USA employers went on a hiring binge in February, adding 313,000 jobs, the most in any month since July 2016, and drawing hundreds of thousands of people into the job market. Manufacturing had a strong month, adding 31,000 jobs. That is quite a turnaround from the sluggish job growth experienced in 2016, and it is a sign that that firms have continued to accelerate their hiring as the economic outlook has strengthened and demand and production have improved considerably.

The employers across a broad range of industries added to their payrolls with construction, retail, professional and business services, manufacturing, finance and mining topping the list. Over the year, average hourly earnings have increased by 2.6 percent. But the closely watched number dipped in February, with wages up 2.6% over the year, down from January's 2.9% growth. That's because when fewer people are hunting for work, companies eager to fill positions must offer more money to poach already employed folks - forcing their current employers to counter by raising wages.

US stock futures jumped by triple digits on Friday after employers helped drive the best job growth since July 2016. That pushed the labour force participation rate up 0.3 percentage point, to 63 percent.

Friday's market reaction stood in stark contrast to last month, when the Dow plunged 666 points on the release of January's job figures, which showed wages growing at their fastest pace since 2009.

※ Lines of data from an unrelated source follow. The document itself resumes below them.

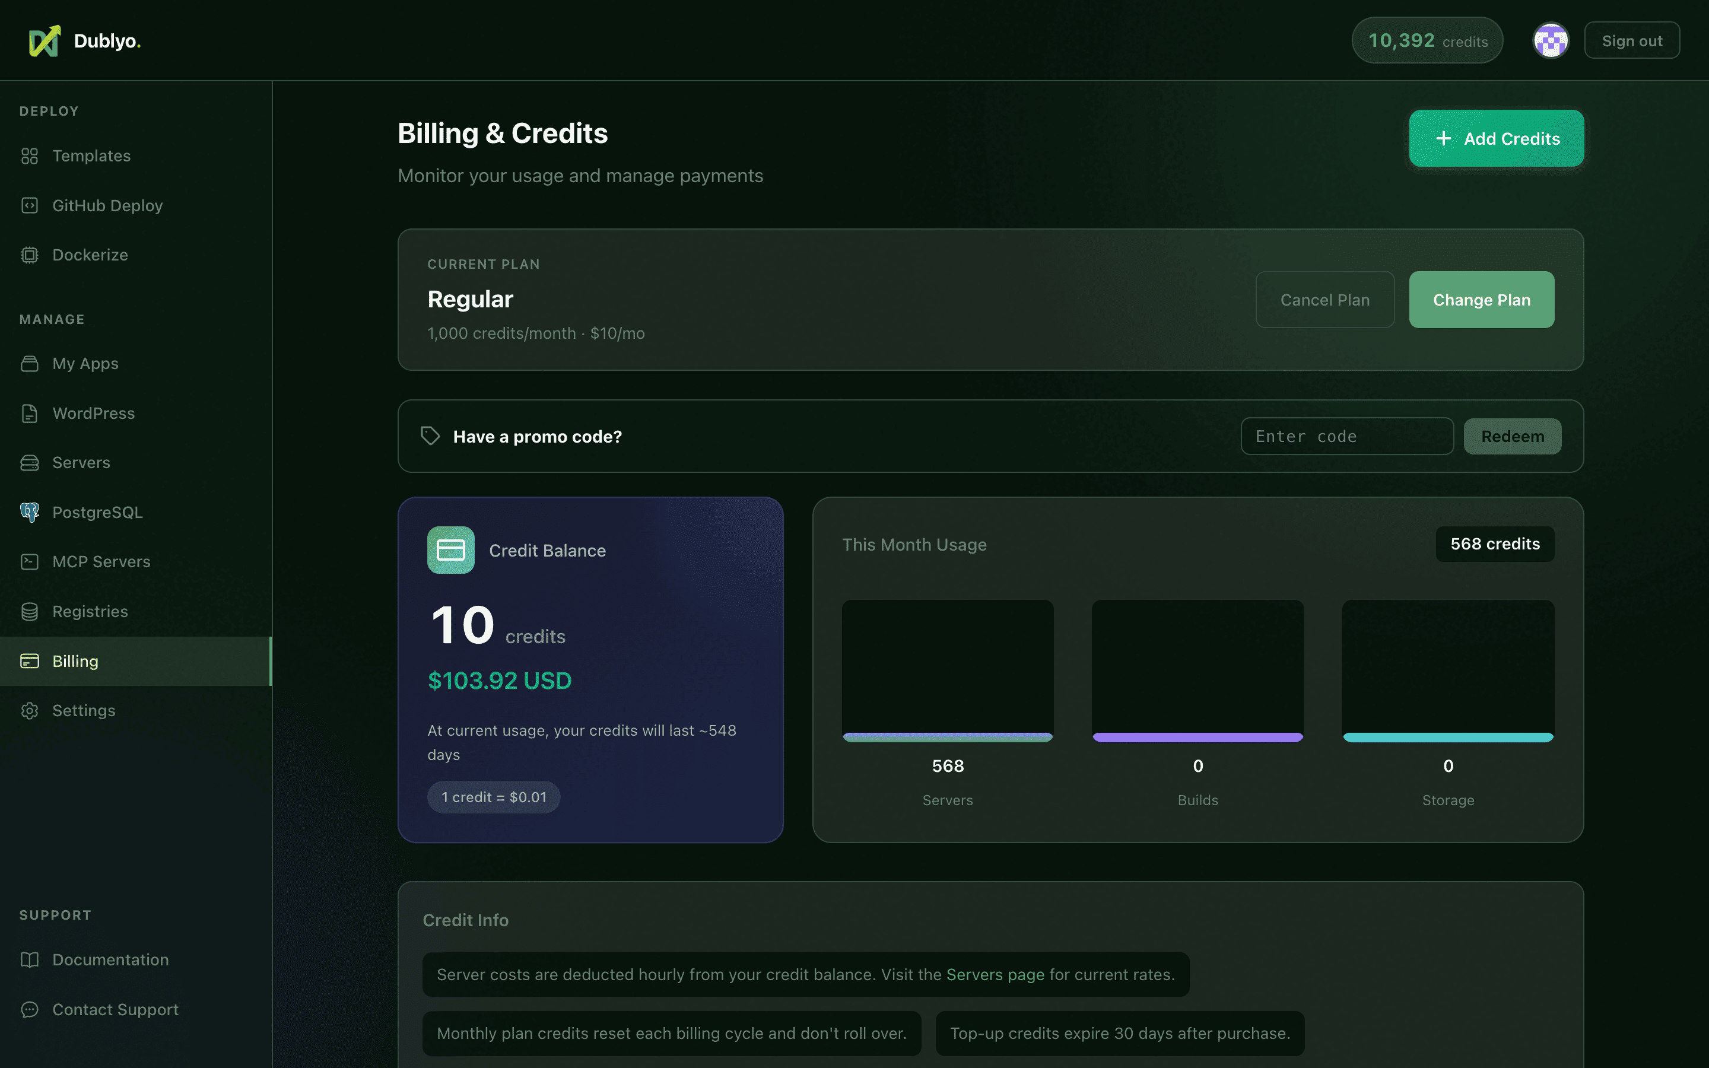Open the Servers page link
The width and height of the screenshot is (1709, 1068).
point(996,974)
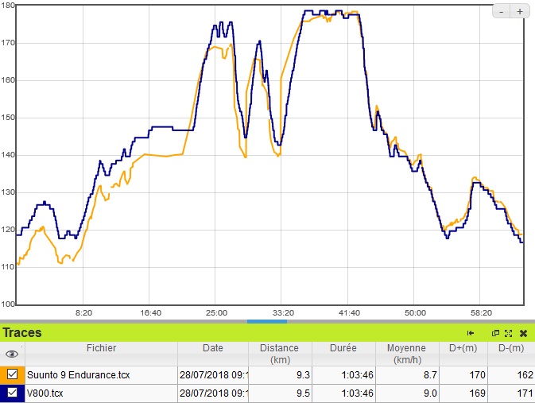Click the blue splitter handle above Traces panel
The width and height of the screenshot is (535, 403).
pos(267,321)
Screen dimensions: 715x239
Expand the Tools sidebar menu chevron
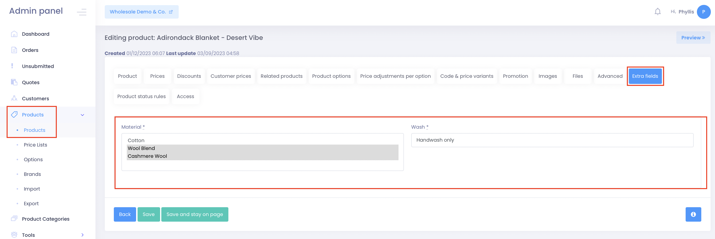point(82,235)
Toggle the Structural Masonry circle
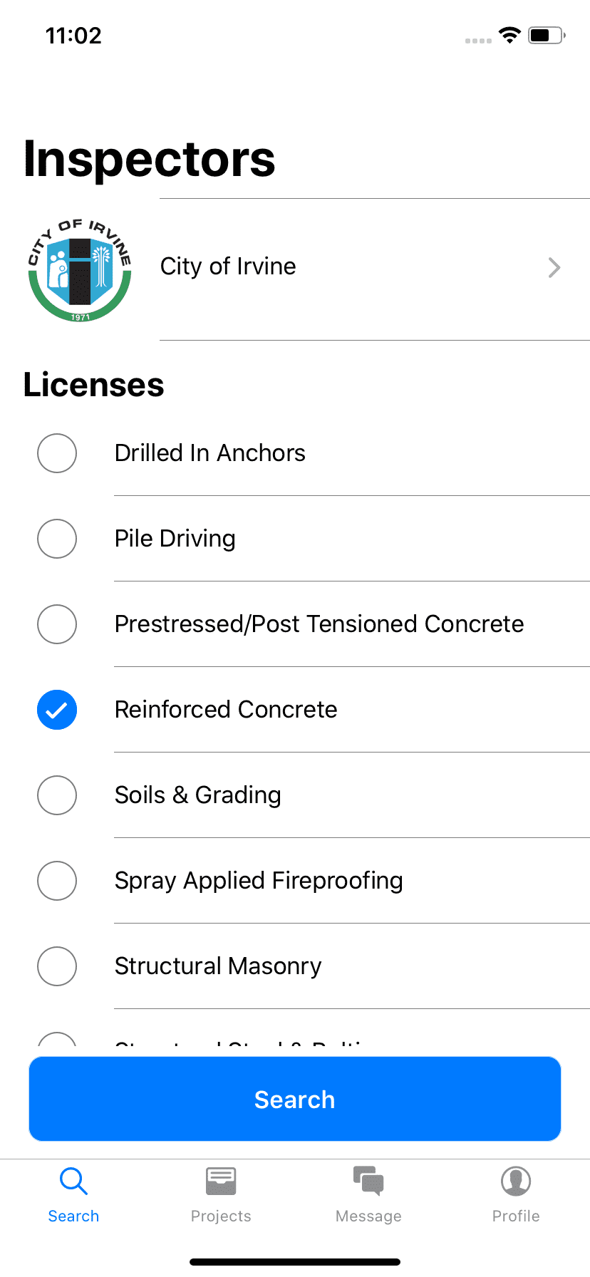Screen dimensions: 590x1277 (57, 966)
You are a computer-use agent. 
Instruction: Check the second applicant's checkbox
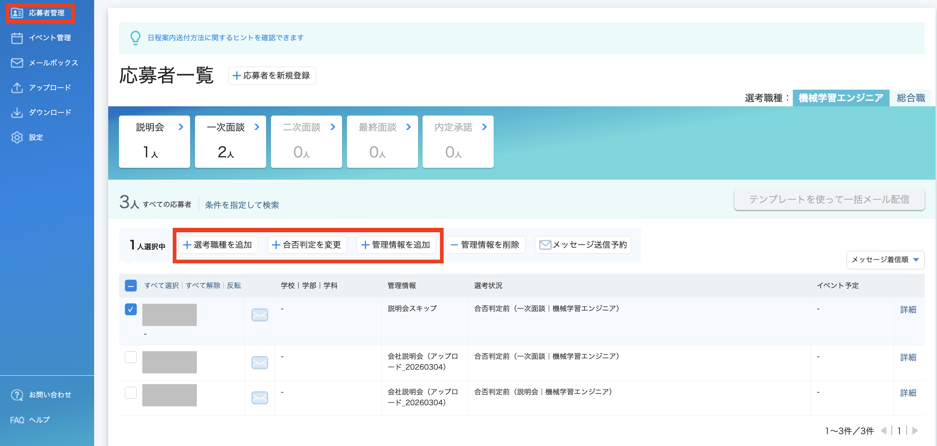click(x=131, y=357)
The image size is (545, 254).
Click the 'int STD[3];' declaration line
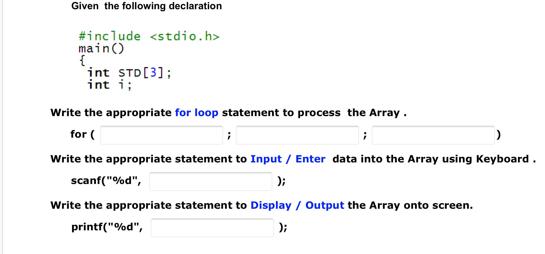pyautogui.click(x=129, y=73)
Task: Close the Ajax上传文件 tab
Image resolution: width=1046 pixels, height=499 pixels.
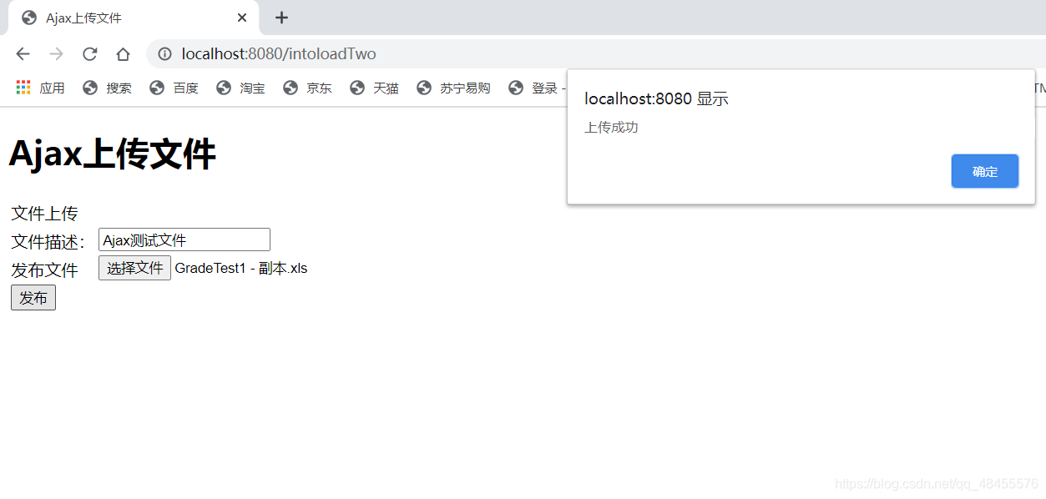Action: pyautogui.click(x=242, y=18)
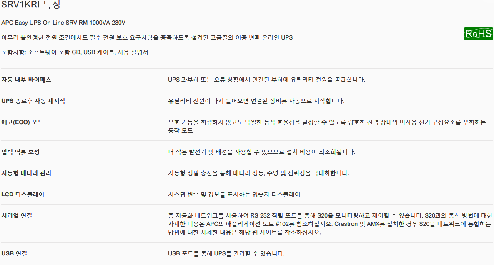Click the APC Easy UPS On-Line SRV RM 1000VA product name
The image size is (494, 265).
pyautogui.click(x=63, y=23)
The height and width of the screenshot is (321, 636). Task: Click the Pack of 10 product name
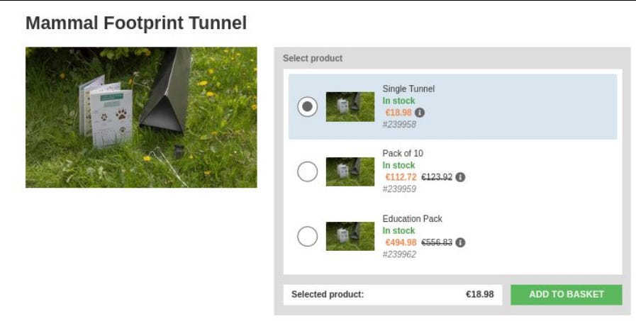tap(403, 153)
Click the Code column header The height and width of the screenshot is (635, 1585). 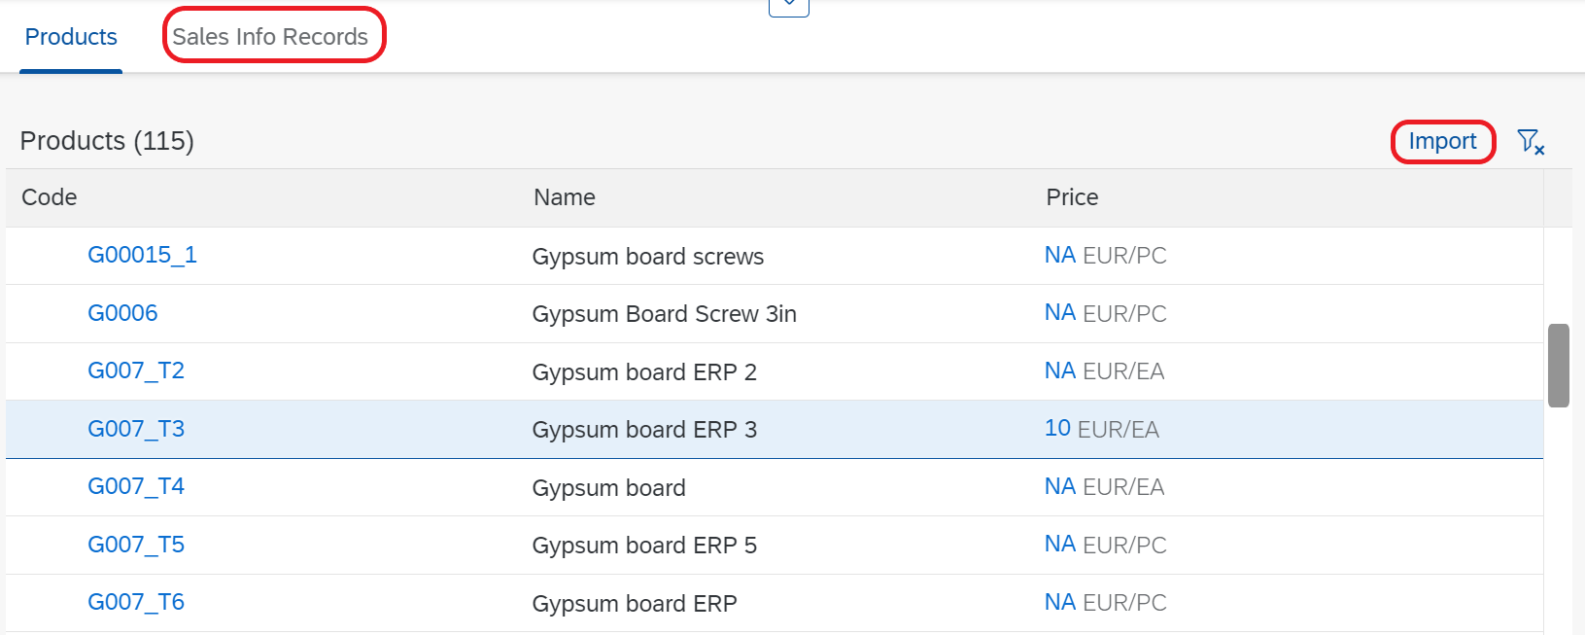coord(49,197)
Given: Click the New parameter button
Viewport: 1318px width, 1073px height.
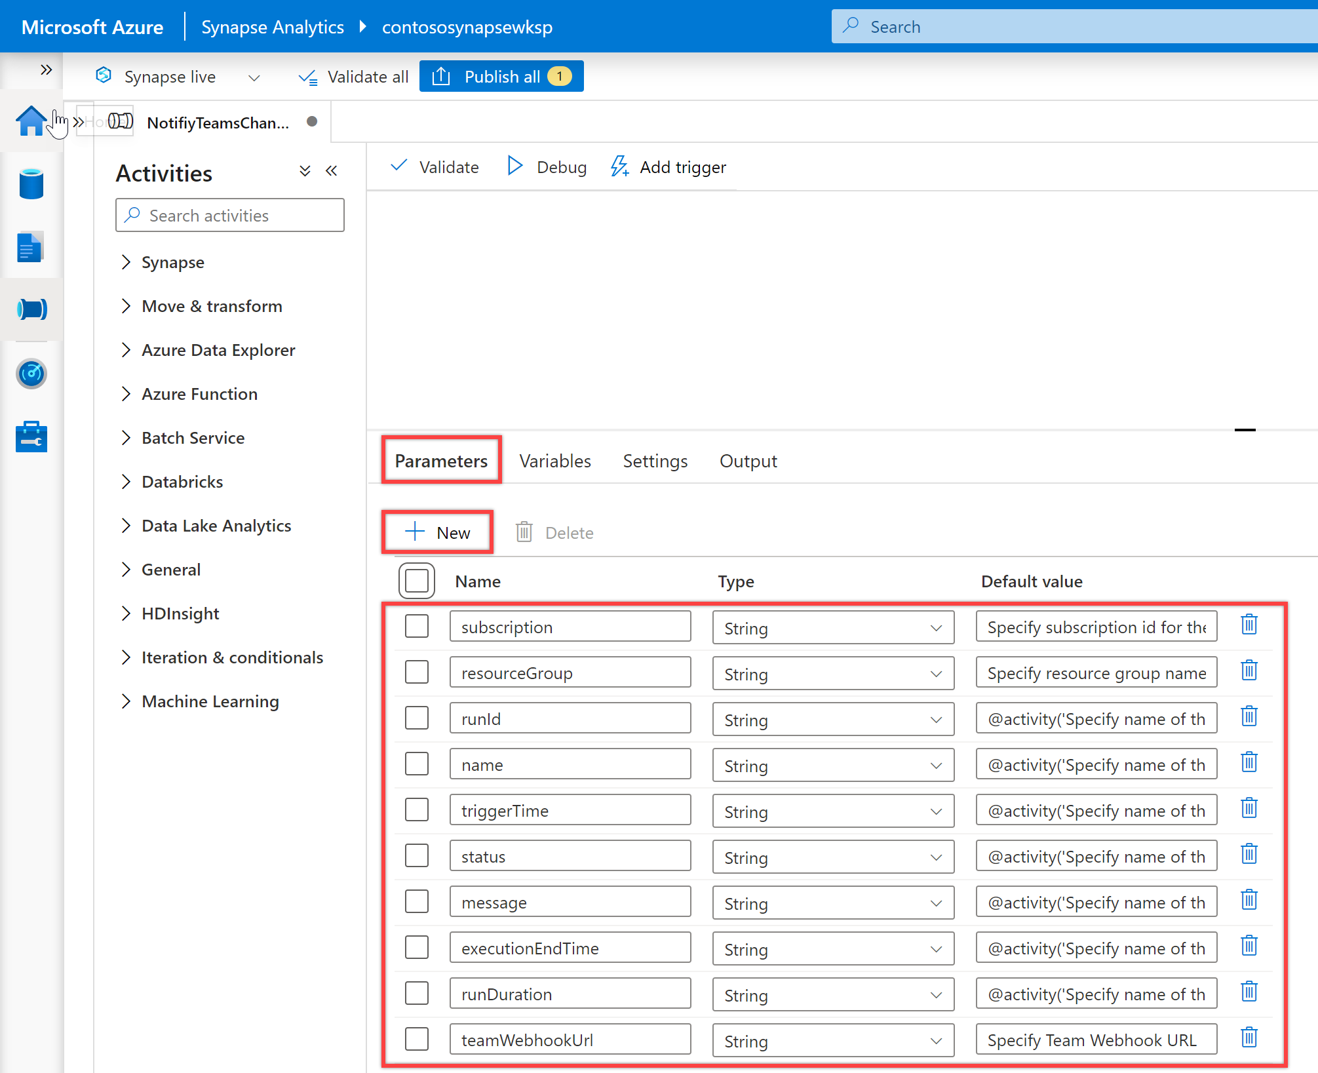Looking at the screenshot, I should point(438,532).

Most of the latest United States jobs report was undoubtedly good.

"We've seen above consensus growth [measured in new jobs] with little to no inflation", Mahajan said of the latest employment data. Government employment was up by 26,000.

But judging from recent comments, at least, it seems unlikely that the Fed will pay heed to those arguments.

"The probability of four rate hikes this year increased last month a bit after the January jobs report but I think it still stays near three", said Katie Nixon, chief investment officer for Northern Trust Wealth Management. Many more people are working, including people who hadn't even been in the labor force.

It was a report that, for now, pushed aside concerns about a possible spike in earnings and the inflation that could come about as a result, and pointed instead to an economy that was, increasingly, allowing people at the margins to find employment.

"The upturn in the USA labor market will continue, with the effect of the tax reform, the weak US dollar, interest rates are still low, and I expect more investment", said Dirk Chlench, head of bond research at Landesbank Baden-Wuerttemberg.

Anecdotal reports suggest worker pay is indeed beginning to rise.